My gaming resolution is 4:3 (1024x768). I have a png file thats the same resolution. I wish to use this image as the background for my game. Problem is that when i try to map this image onto a 4:3 polygon the polygon doesnt fit the screen (the width fits but the height is short).

When i map the image onto a 1:1 polygon (a square :-)) instead of the 4:3 rectangle, the square fits the screen perfectly (i have no idea how because the square is 1024x1024 where the monitor is 1024x768). However it stretches the background image mapped onto it (it stretches it vertically because a 4:3 image is being mapped on to a 1:1 square).

Any ideas whats going on?

Thanks

Nychold
10-11-2006, 05:24 AM
It sounds like the extents you defined were 1.0 by 1.0, or at least a multiple of 1.0s. In other words, you told OpenGL:

Yes I have a 4:3 aspect ratio, but I don't want to think about it, so make it 1:1 for me.

A simple way of doing just that is:

glViewport(0,0,1024,768);
//...
glFrustum(0.0,1.0,0.0,1.0,//near and far planes);
// Or with glOrtho

In this instance, OpenGL knows your viewport is 1024x768 (4:3 aspect ratio), but you're telling OpenGL that you want an aspect ratio of exactly 1:1. So it takes care of the math, leaving you with a puzzling situation.

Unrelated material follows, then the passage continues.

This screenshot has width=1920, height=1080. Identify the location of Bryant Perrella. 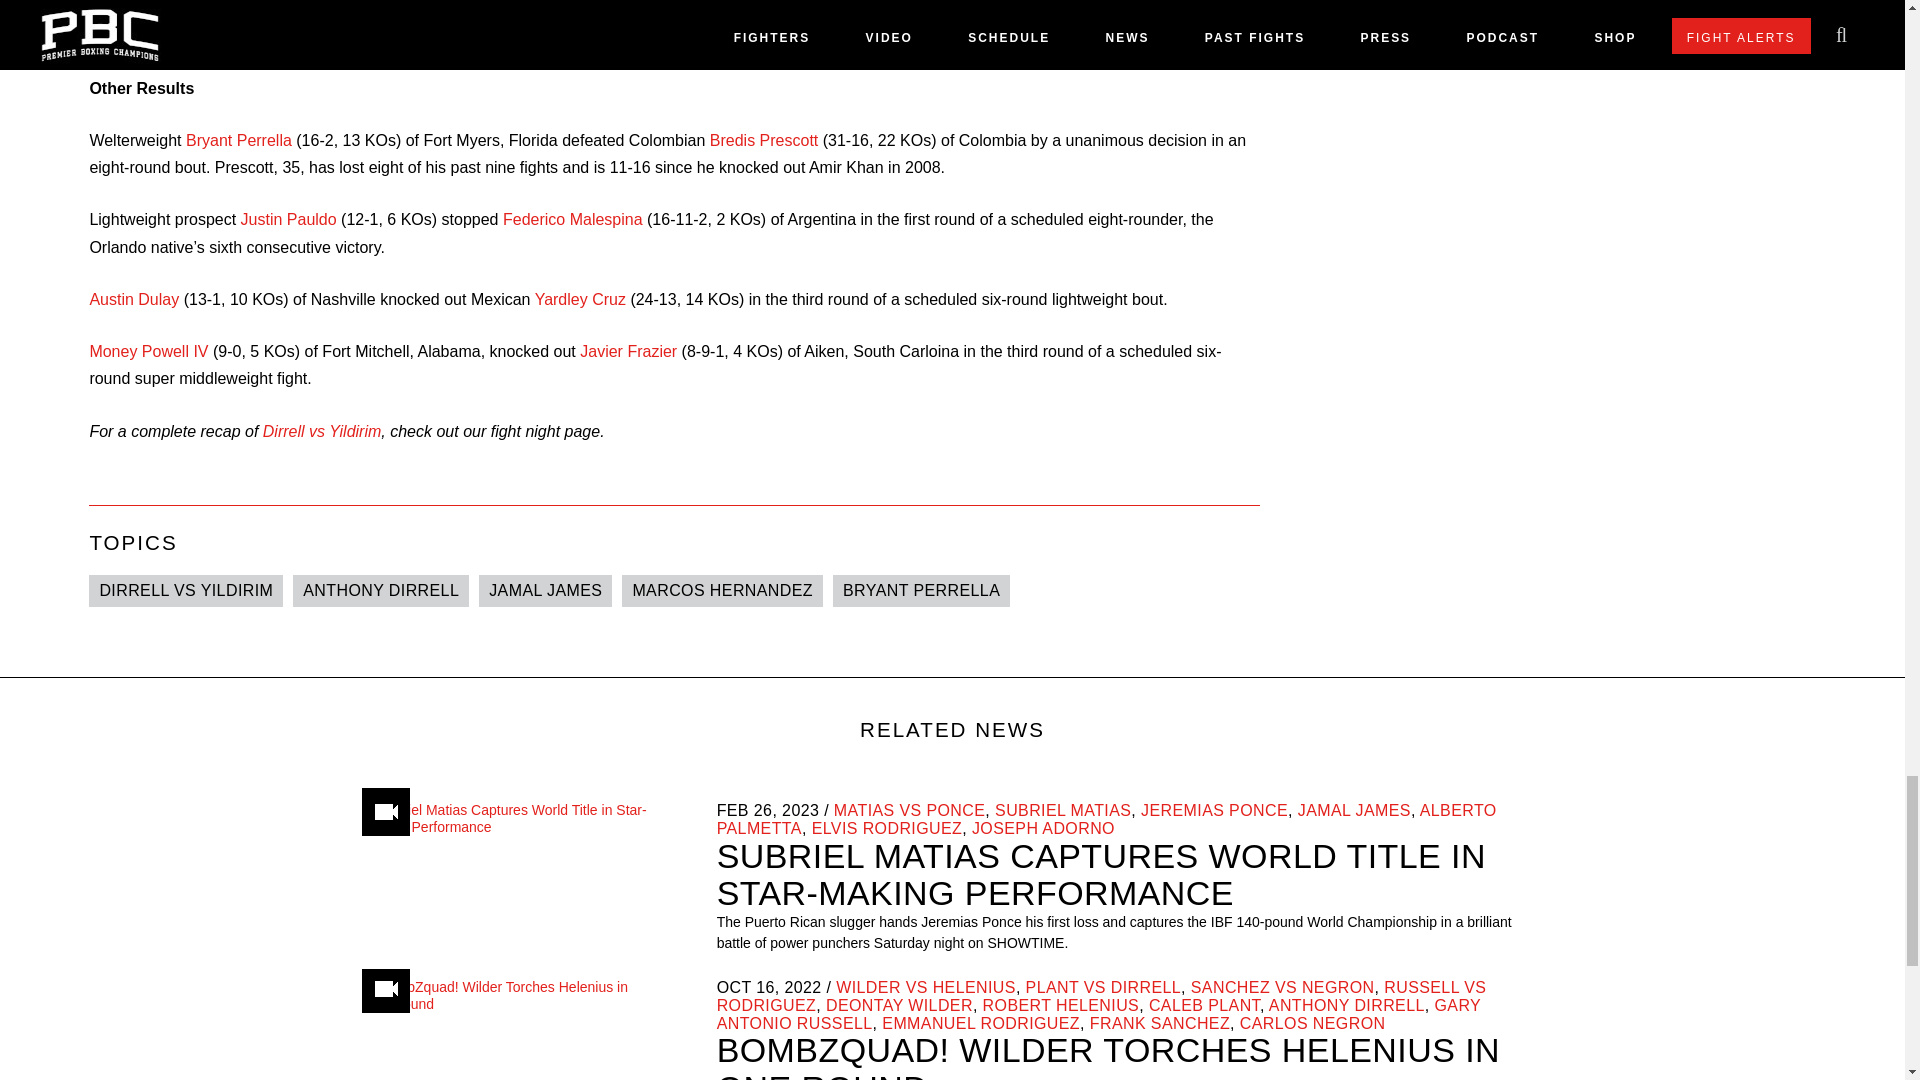
(238, 140).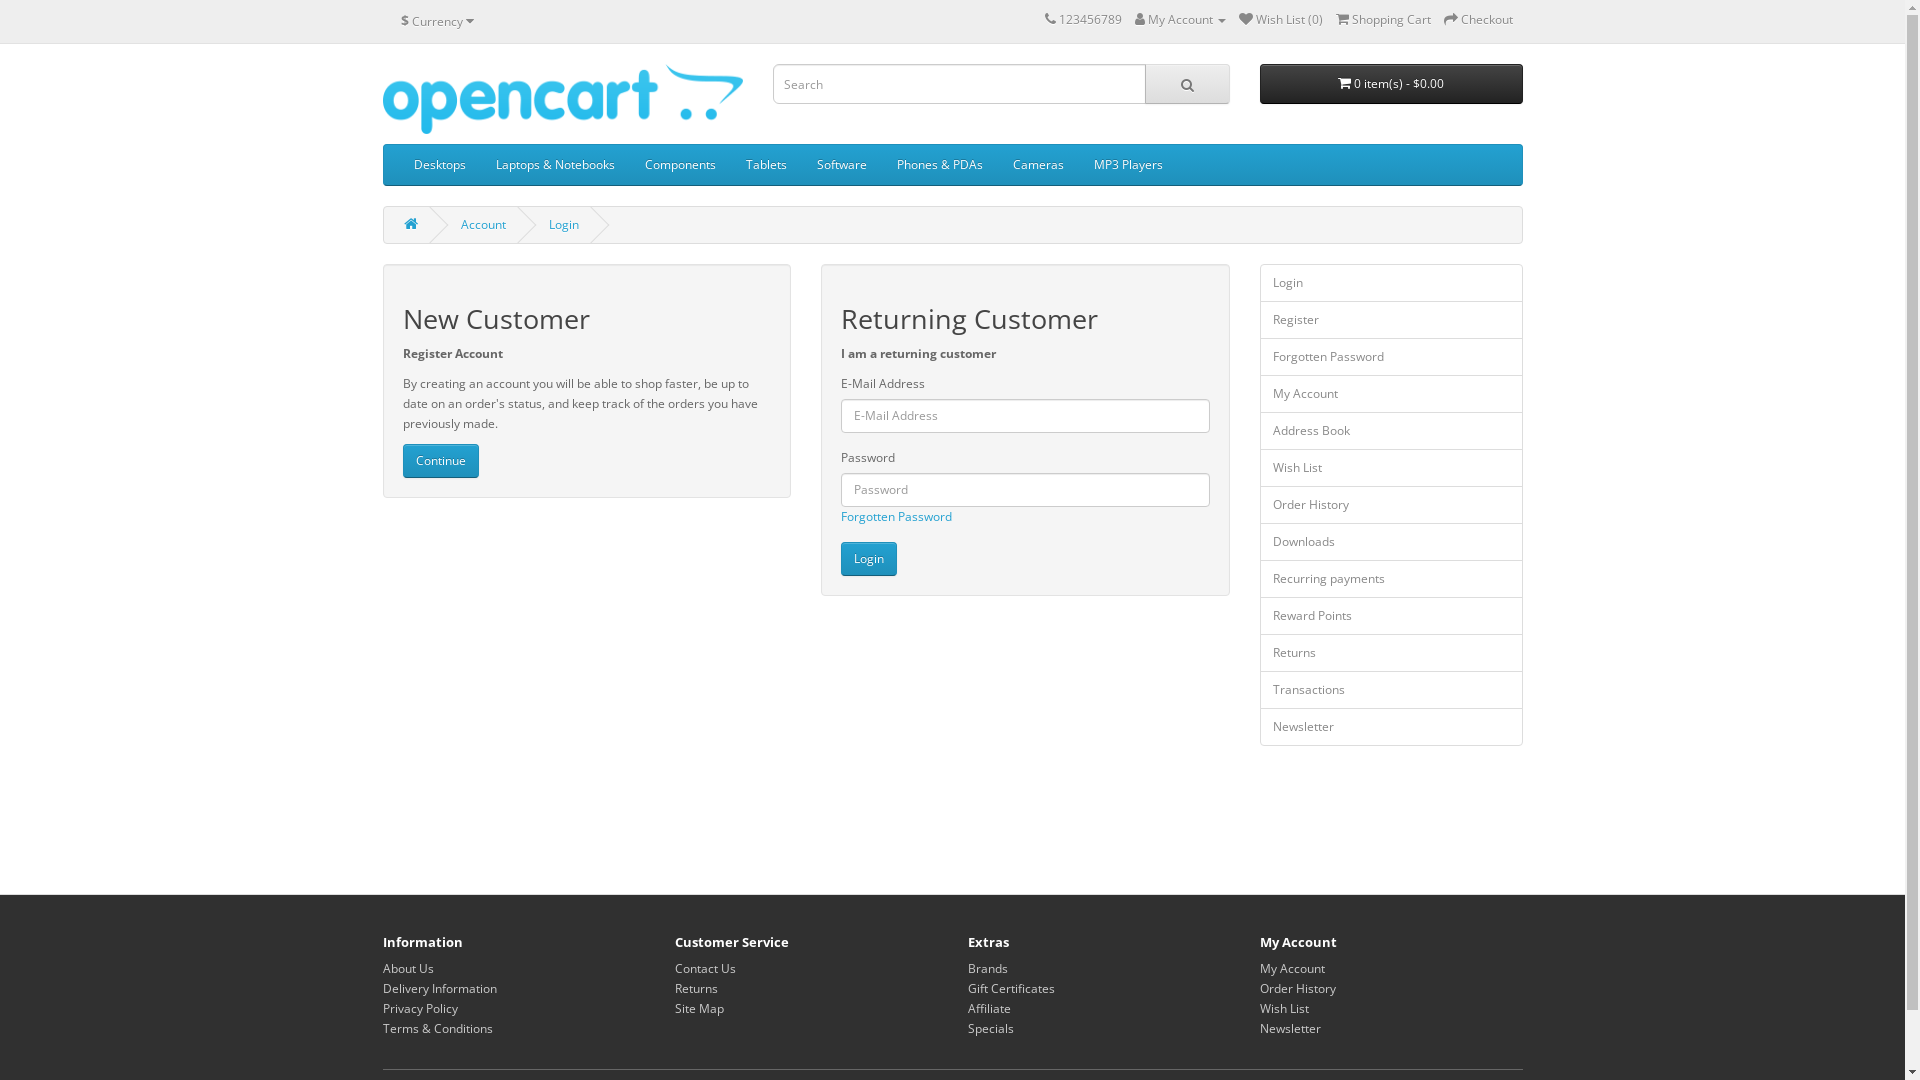 The width and height of the screenshot is (1920, 1080). I want to click on $ Currency , so click(438, 21).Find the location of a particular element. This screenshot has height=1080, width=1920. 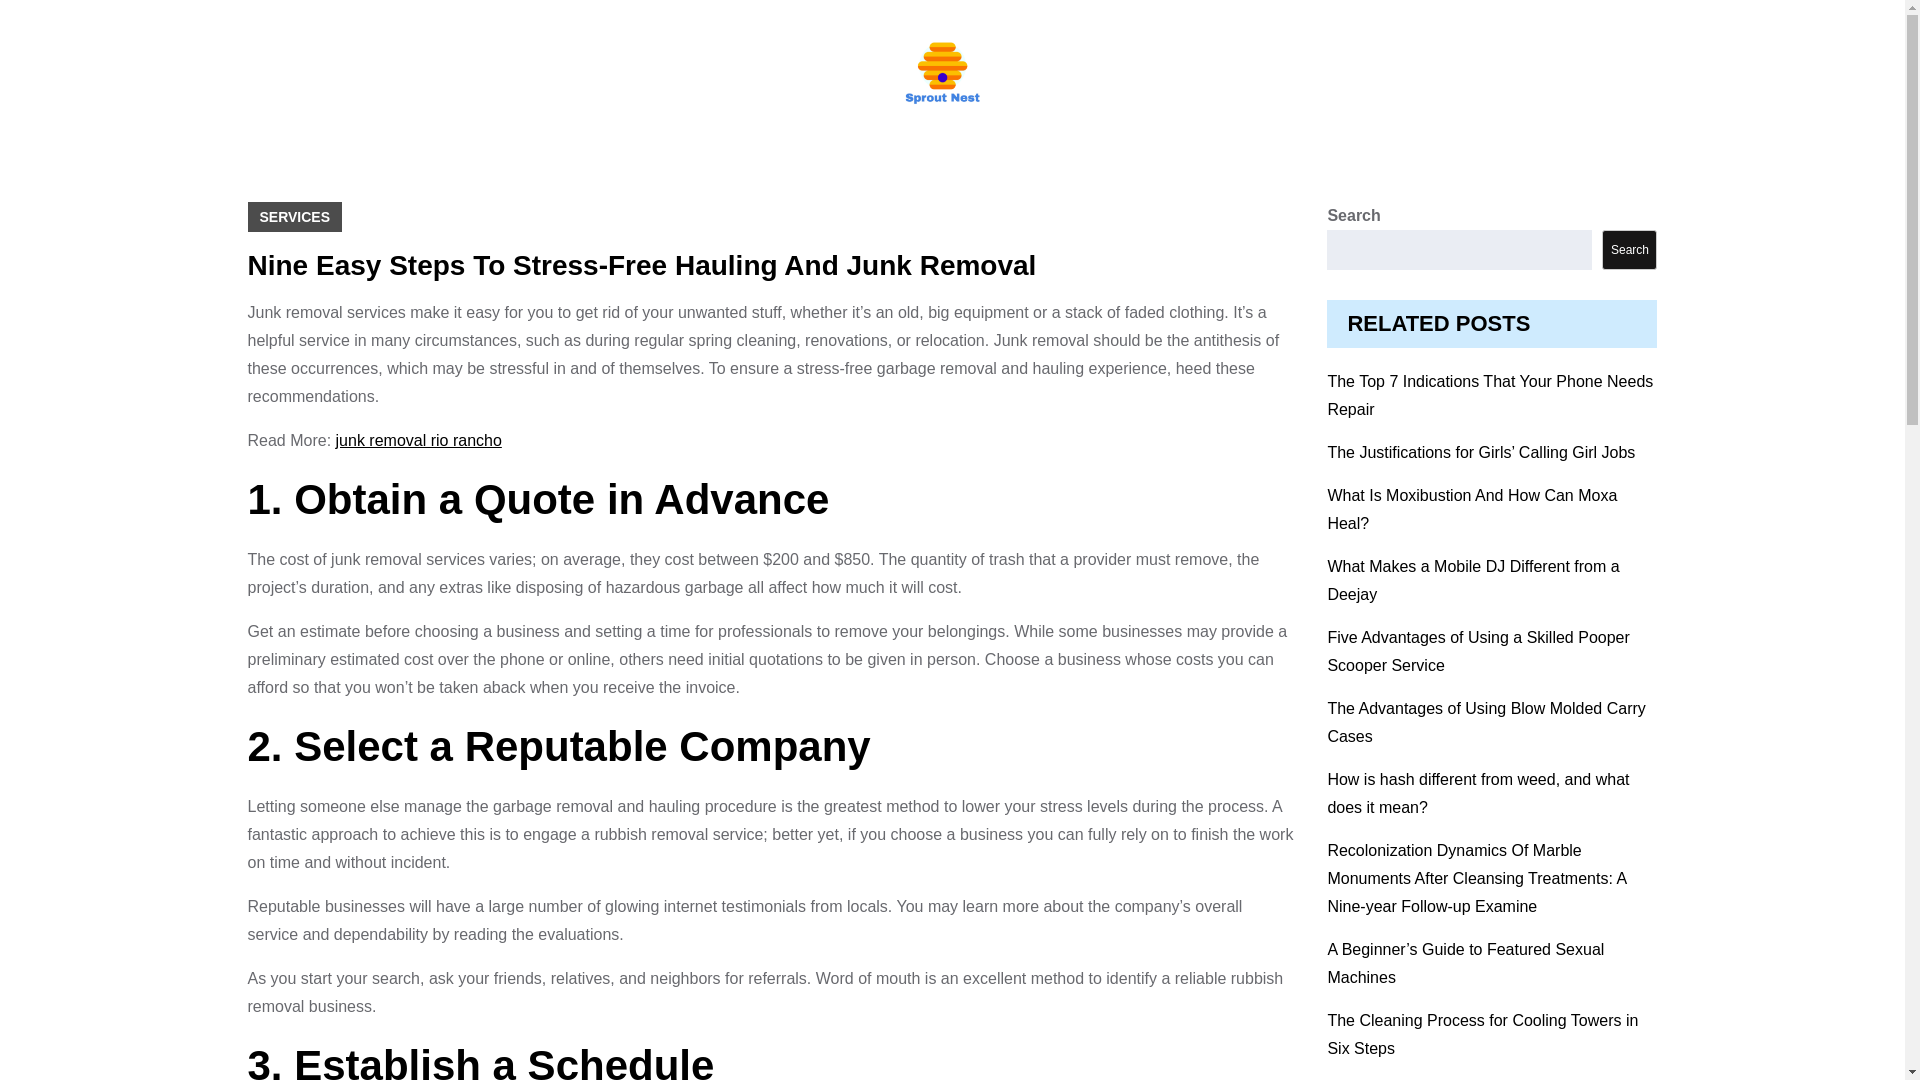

But without seeing any code, this is all just guessing on my part.

Milk
10-11-2006, 05:28 AM
i believe you are right in what is wrong with it. What values do i use in glViewport to change this? Thanks

Nychold
10-11-2006, 05:40 AM
You don't change glViewport...you change glFrustum or glOrtho:

glViewport(0,0,width,height);
float aspect=(float)width/(float)height;
glFrustum(-aspect,aspect,-1.0,1.0,/* near and far planes */);
// or glOrtho

Of course, you can change it to 0,aspect,0,1.0 if it's important to you to have no negative coordinates. :)

Zengar
10-11-2006, 09:58 AM
What you fail to understand is the fact, that opengl does not work with window coordinates directly. The coordinates you send in (via Vertex etc. commands) are transformed by various matrices. This way, the coordinates (0,0) and (1, 1) may actually refer to window coordinates (0, 0) and (1023, 767). Refer to documentation.